So also Christ did not exalt himself to be made a high priest, but was appointed by him who said to him, “You are my Son, today I have begotten you”;
as he says also in another place,
“You are a priest forever, after the order of Melchizedek.”
In the days of his flesh, Jesus offered up prayers and supplications, with loud cries and tears, to him who was able to save him from death, and he was heard because of his reverence. Although he was a son, he learned obedience through what he suffered. And being made perfect, he became the source of eternal salvation to all who obey him, being designated by God a high priest after the order of Melchizedek. (Hebrews 5:1-10 ESV)
It is hard to talk about sin. Actually, I probably should qualify that because it is pretty easy – and common – to talk about other people’s sins to other people – easy to do when everyone around you is in the wrong and it isn’t your fault! But to talk about our sin … to ourselves, to those we have wronged, to someone who will speak an absolution to us – now that can be hard. We think we have a handle on it, understand it, but we can also discover a mercurial quality to our sin and that what we see and what we’re prepared to talk about is actually only the tip of an iceberg and who wants to talk about the murky depths?
Then there are the sins of others. They are usually easier to spot – especially when inflicted on us – but talking about them to the one who is doing them is also hard. You’ve got to pick your time because it is easy to blast when you’re angry and hurt and it’s much harder if you actually want the other person to hear you, to understand, to see their sin from your perspective. No one likes having their sins presented before them but for relationships to grow and not fester the sins between people need dealing with – but it’s hard.
What makes it harder is that we might not even agree on sin. We don’t have a neat classification system or taxonomy for sins are found on both sides of the law. We’d probably agree that they’re deeds but then we’d want a context to help us classify whether a punch, gunshot, kiss, disobedience is sin or even the same sin. Do attitudes and motives play a part in sin? Now we’re delving inside people – hard to see sin inside a brain or psyche – but we know it can be there. Then there’s age, culpability, responsibility, circumstance – free choice, limited choice, no choice – culture, which all impact our understanding of sin and our response to it.
Will the real sin please stand up?
It’s hard to talk about sin but we know its existence in the pain and broken relationships, the evil done to others, and our own selfishness and pigheadedness. We know good and ideal behaviour and find ourselves doing the opposite. We can struggle not to hurt, to do better, and find ourselves failing again. In fact what people can do to each other can be so breathtakingly evil, that we are speechless. You just have to live and know some history to be aware of this sin. There is a pollution and smell to sin that left unchecked produce killing fields, fear and the stench of death. Life is shrivelled and cheap.
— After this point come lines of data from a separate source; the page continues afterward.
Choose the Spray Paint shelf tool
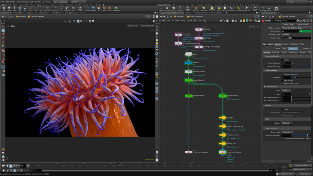Screen dimensions: 313x176 tap(67, 8)
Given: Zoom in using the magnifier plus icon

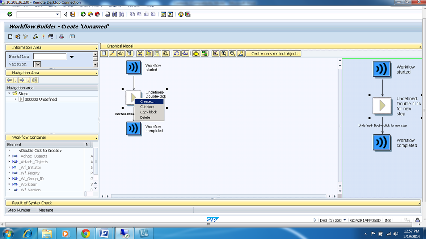Looking at the screenshot, I should 223,53.
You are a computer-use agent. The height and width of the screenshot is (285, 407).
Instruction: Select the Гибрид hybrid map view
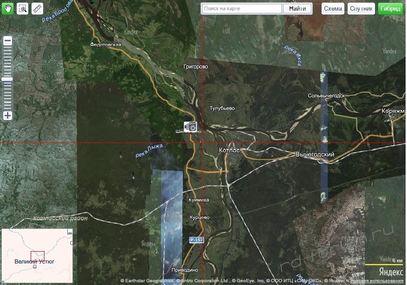pos(390,8)
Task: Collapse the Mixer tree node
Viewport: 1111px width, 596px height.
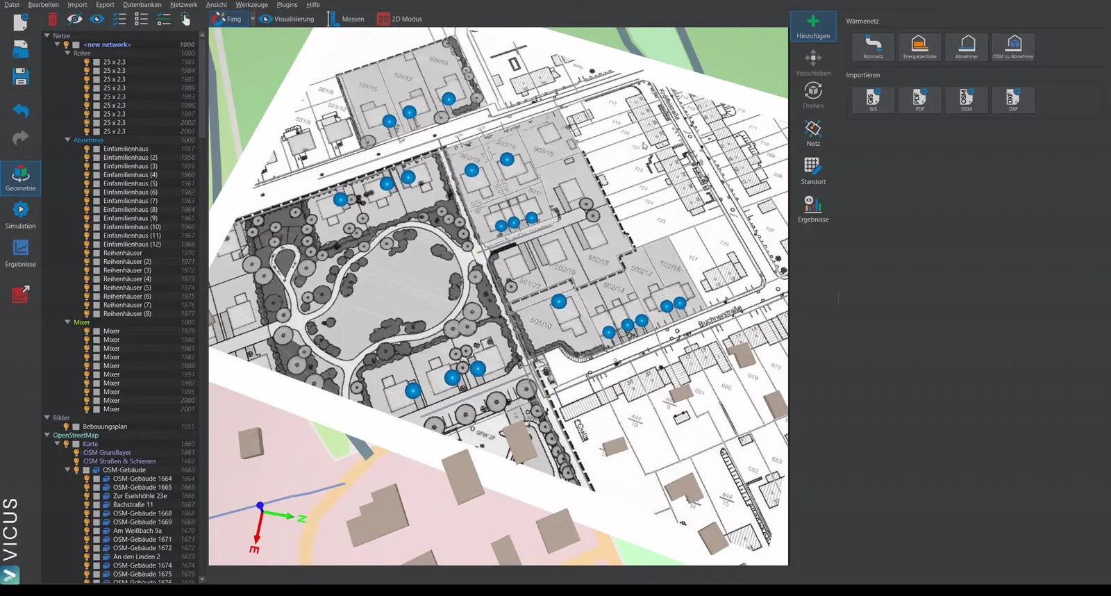Action: point(67,322)

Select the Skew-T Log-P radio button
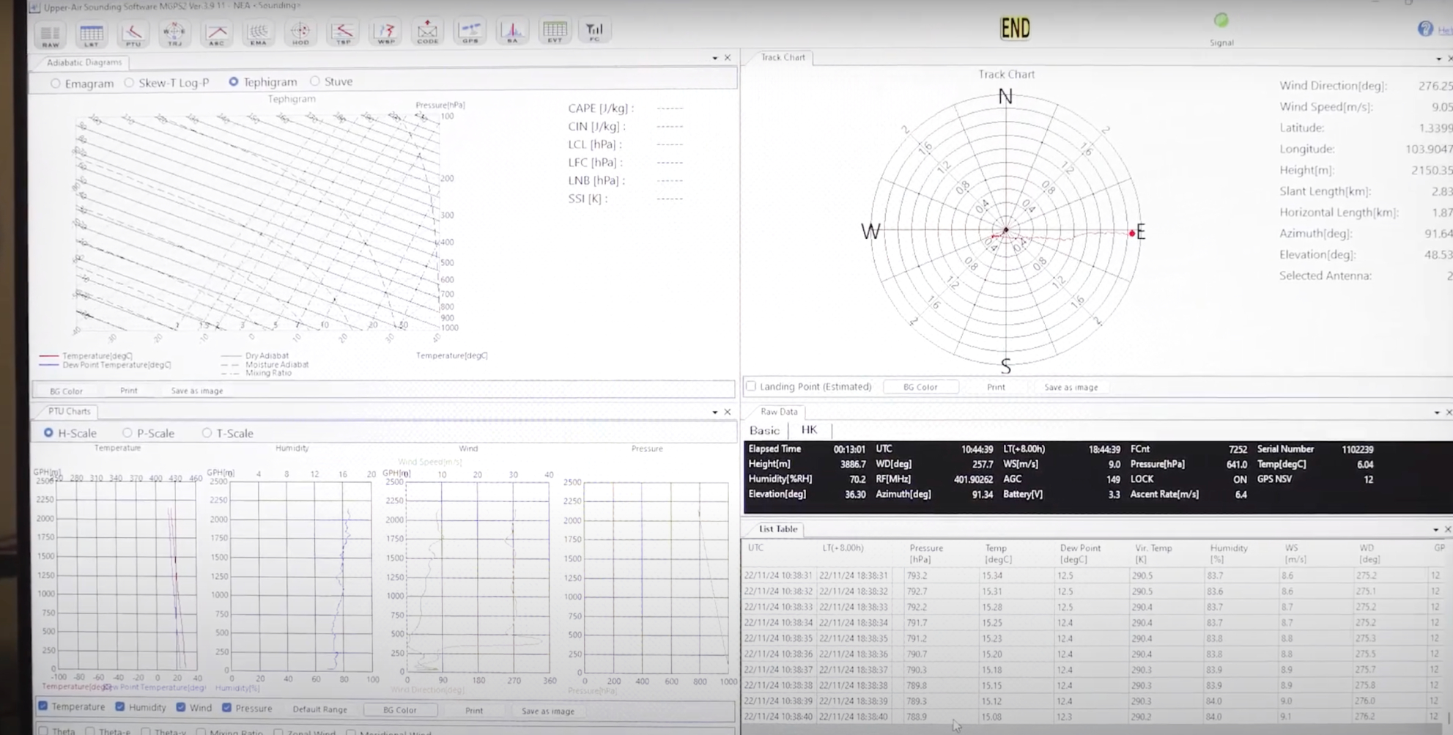130,83
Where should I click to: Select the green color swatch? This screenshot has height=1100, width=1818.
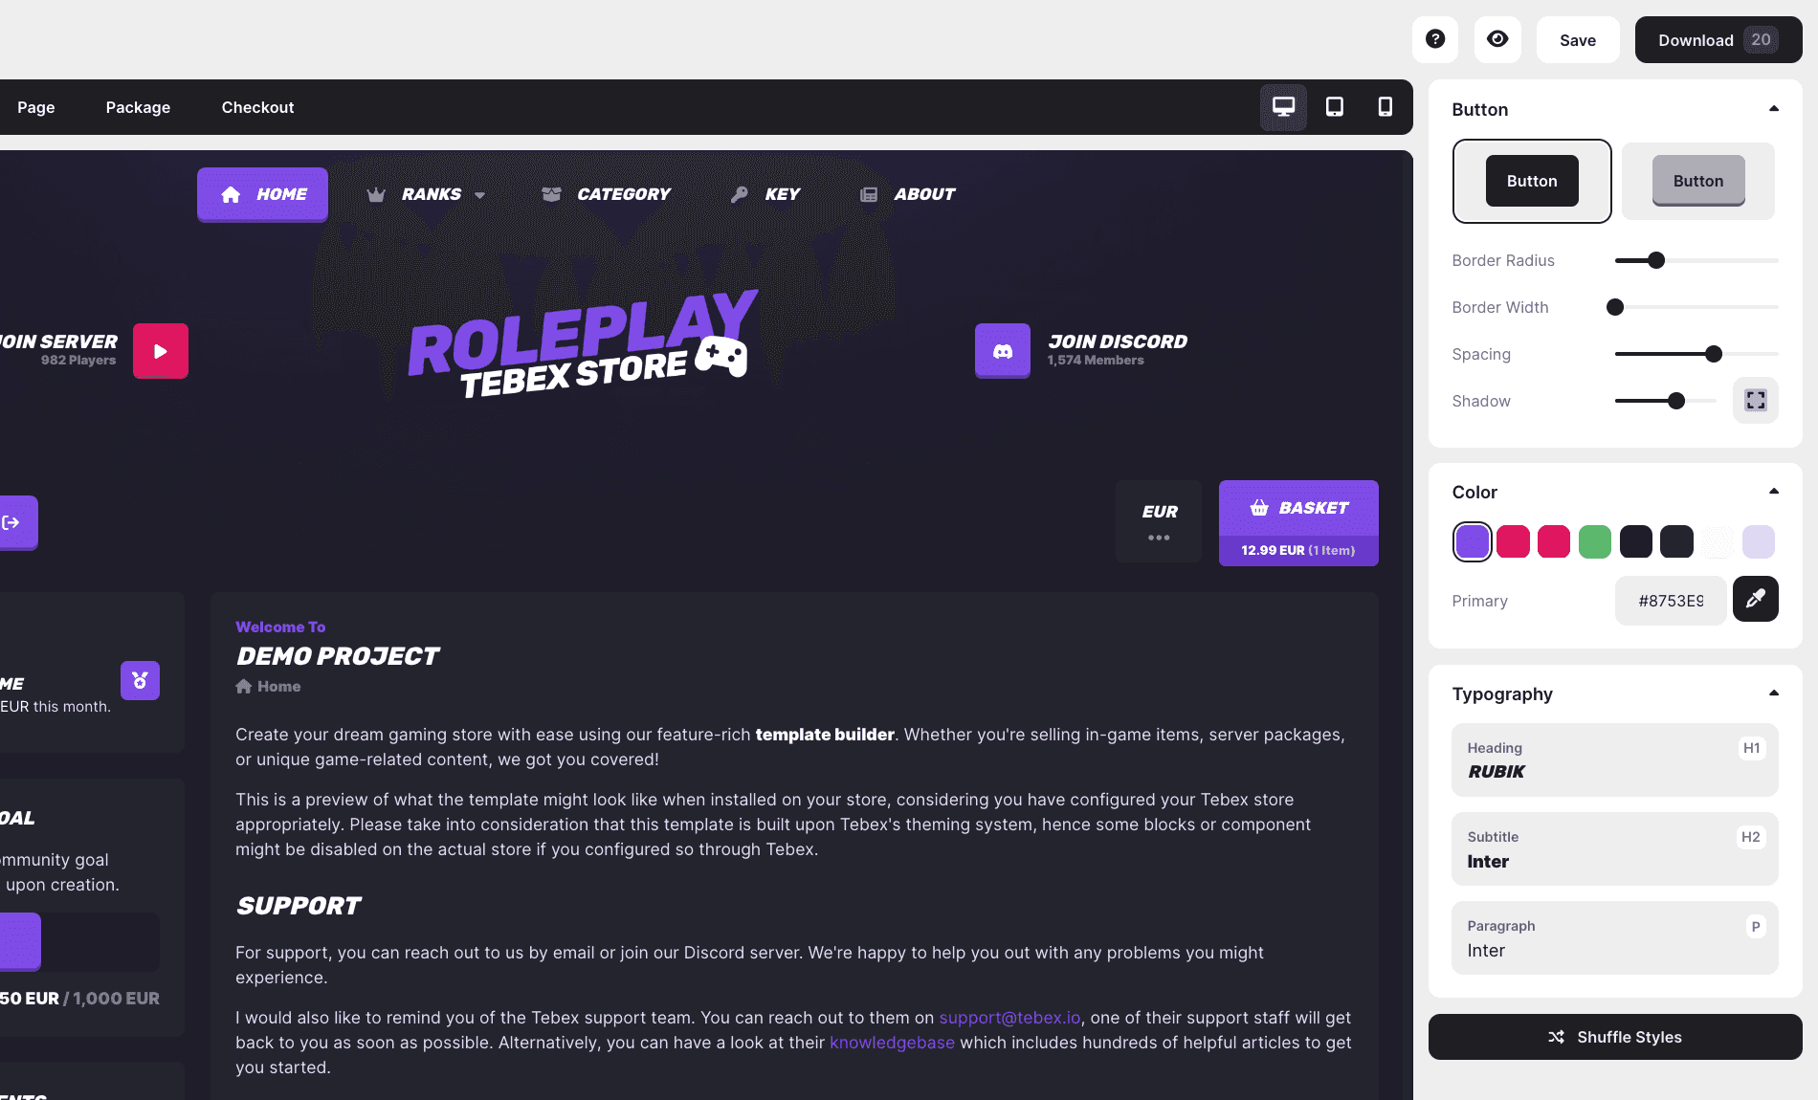pyautogui.click(x=1594, y=541)
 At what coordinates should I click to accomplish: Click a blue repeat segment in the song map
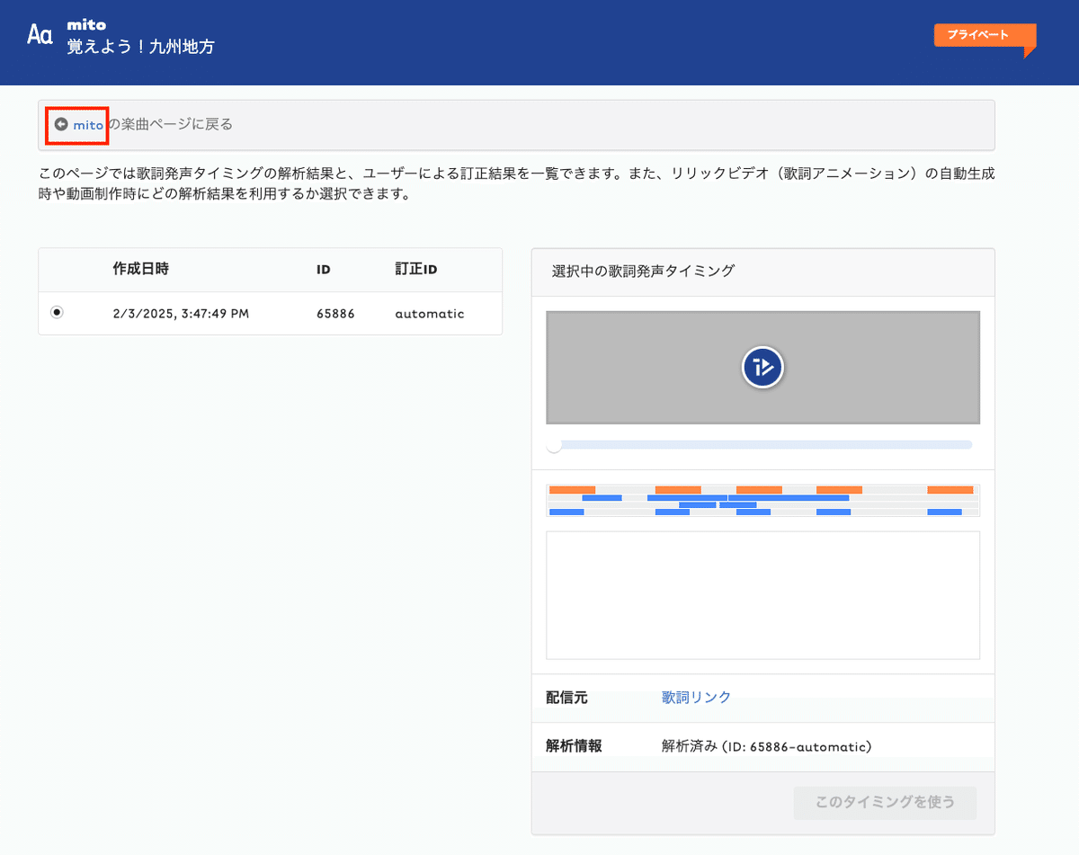click(x=602, y=496)
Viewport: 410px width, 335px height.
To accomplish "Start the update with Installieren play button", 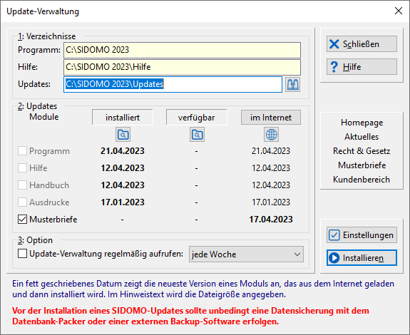I will pyautogui.click(x=362, y=257).
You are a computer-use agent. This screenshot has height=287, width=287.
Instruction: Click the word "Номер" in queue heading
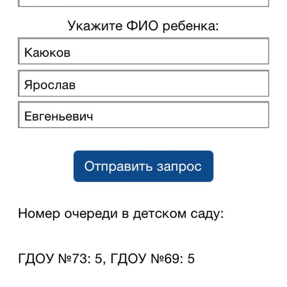[x=39, y=213]
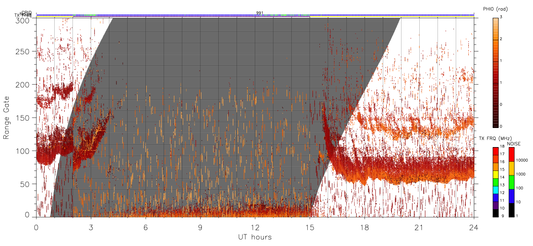Click the yellow block in NOISE legend
Viewport: 533px width, 246px height.
click(512, 168)
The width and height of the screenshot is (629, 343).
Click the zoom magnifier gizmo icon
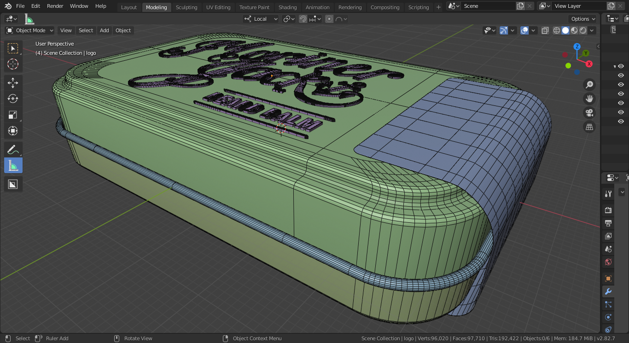[x=589, y=85]
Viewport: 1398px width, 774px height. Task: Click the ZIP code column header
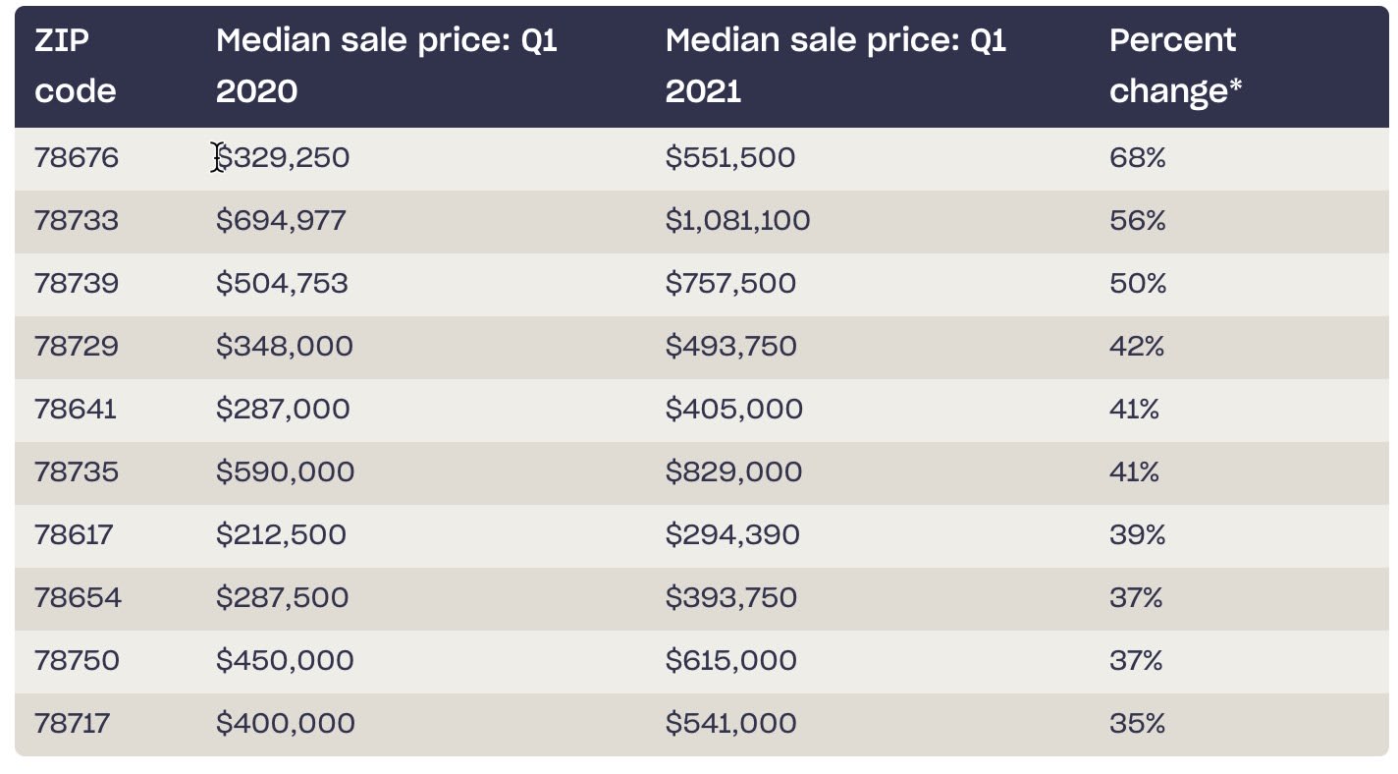click(75, 66)
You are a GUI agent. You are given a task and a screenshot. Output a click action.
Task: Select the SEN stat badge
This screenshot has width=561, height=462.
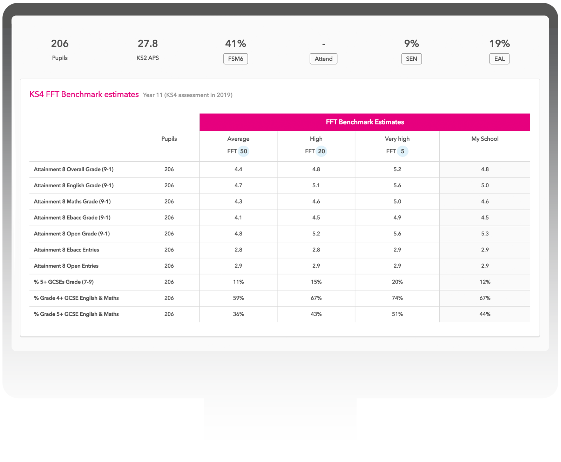(x=411, y=59)
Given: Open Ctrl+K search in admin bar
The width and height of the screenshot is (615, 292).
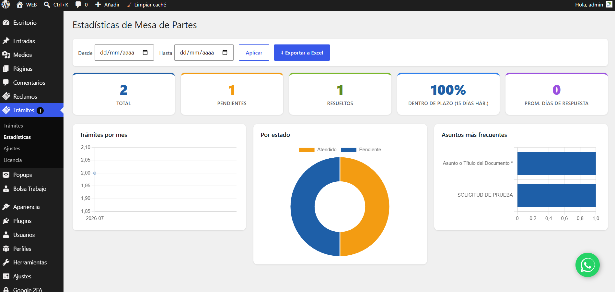Looking at the screenshot, I should point(56,5).
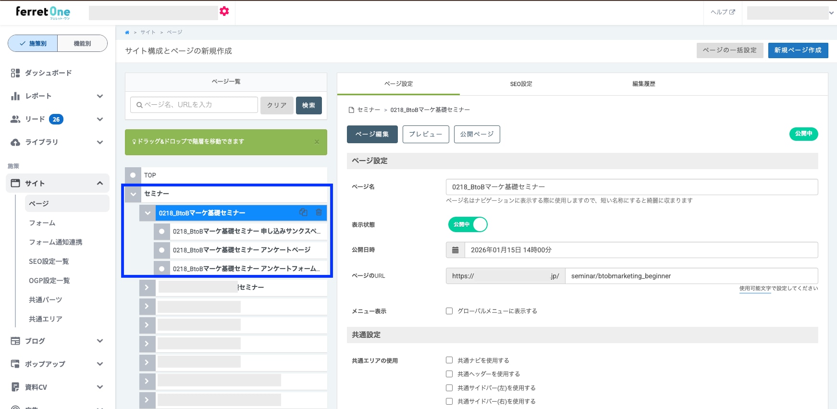Open the 編集履歴 tab
Viewport: 837px width, 409px height.
pyautogui.click(x=643, y=84)
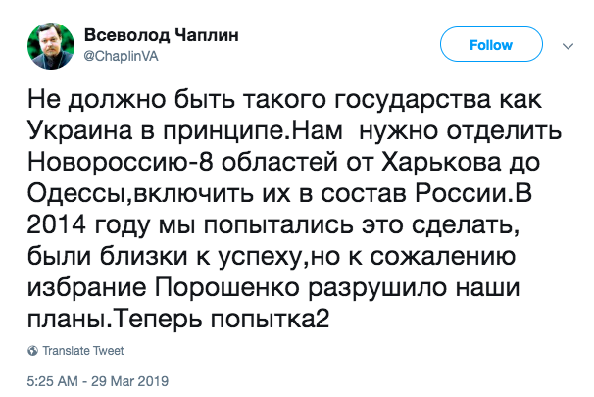Click the word 'Порошенко' in the tweet
Viewport: 594px width, 397px height.
coord(227,288)
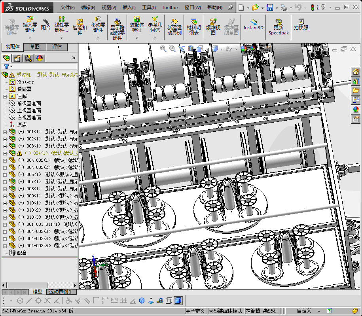The height and width of the screenshot is (316, 362).
Task: Select the 前视基准面 plane in tree
Action: tap(29, 104)
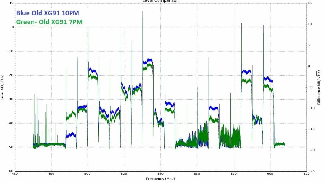Viewport: 324px width, 183px height.
Task: Click the 500 tick on frequency axis
Action: click(88, 174)
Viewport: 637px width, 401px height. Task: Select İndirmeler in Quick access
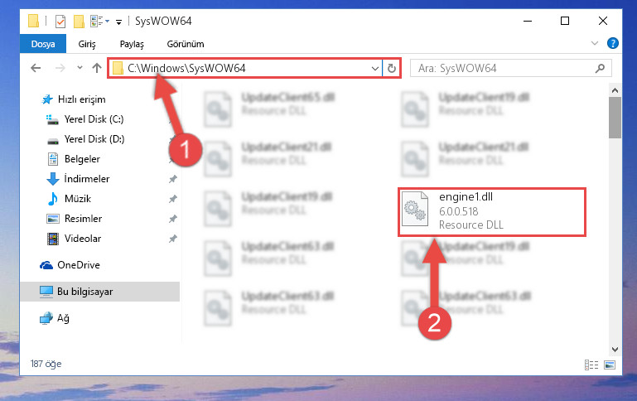(x=86, y=179)
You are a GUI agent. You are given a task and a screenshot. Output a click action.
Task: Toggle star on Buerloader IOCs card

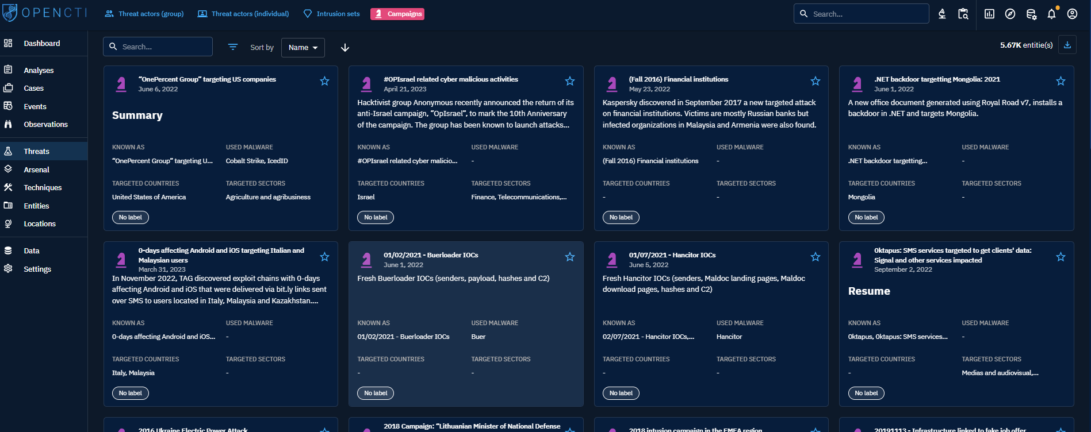click(x=569, y=257)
However it is not obvious – we need to hear this – and believe – that sin is also rebellion against God – it is a power that seeks our needs above all others. Of course we know that we are social beings – we need to interact with others – even if just to produce the next generation – and we know that goodness and kindness and service all help our society no matter how big or small it is but even so, we still can do wrong by the other, sometimes it’s more spontaneous but there are times when we know that it is deliberate, our choice, my needs must be met. If we can rebel here on Earth to promises, commitments, basic decency, of course it is possible we can rebel against God.
It’s hard to talk about sin. Sermons are not good places for detail. Who are you, Pastor, to stand up there and speak? But the watchman still needs to call out that sin crouches at the door, the lion is hungry, and the choices we make are not insignificant but more importantly that there is someone who has a speciality in sin in fact who became sin so that people – all people – might become the righteousness of God – who has and does deal with sin.
The writer to the Hebrews describes this person – Jesus – not as an angel but as the Son of God who is also one of us, a human being, and whose role was to be the great high priest who brings about the sacrifice that atones for the sins of the world – our sins included. This Jesus reveals sins to be so serious that right thinking or right behaviour will not assuage them, submission and obedience does not quell or squash them, enlightenment doesn’t diminish them, only blood ‘works’ for with this Jesus, blood is the detergent for sin.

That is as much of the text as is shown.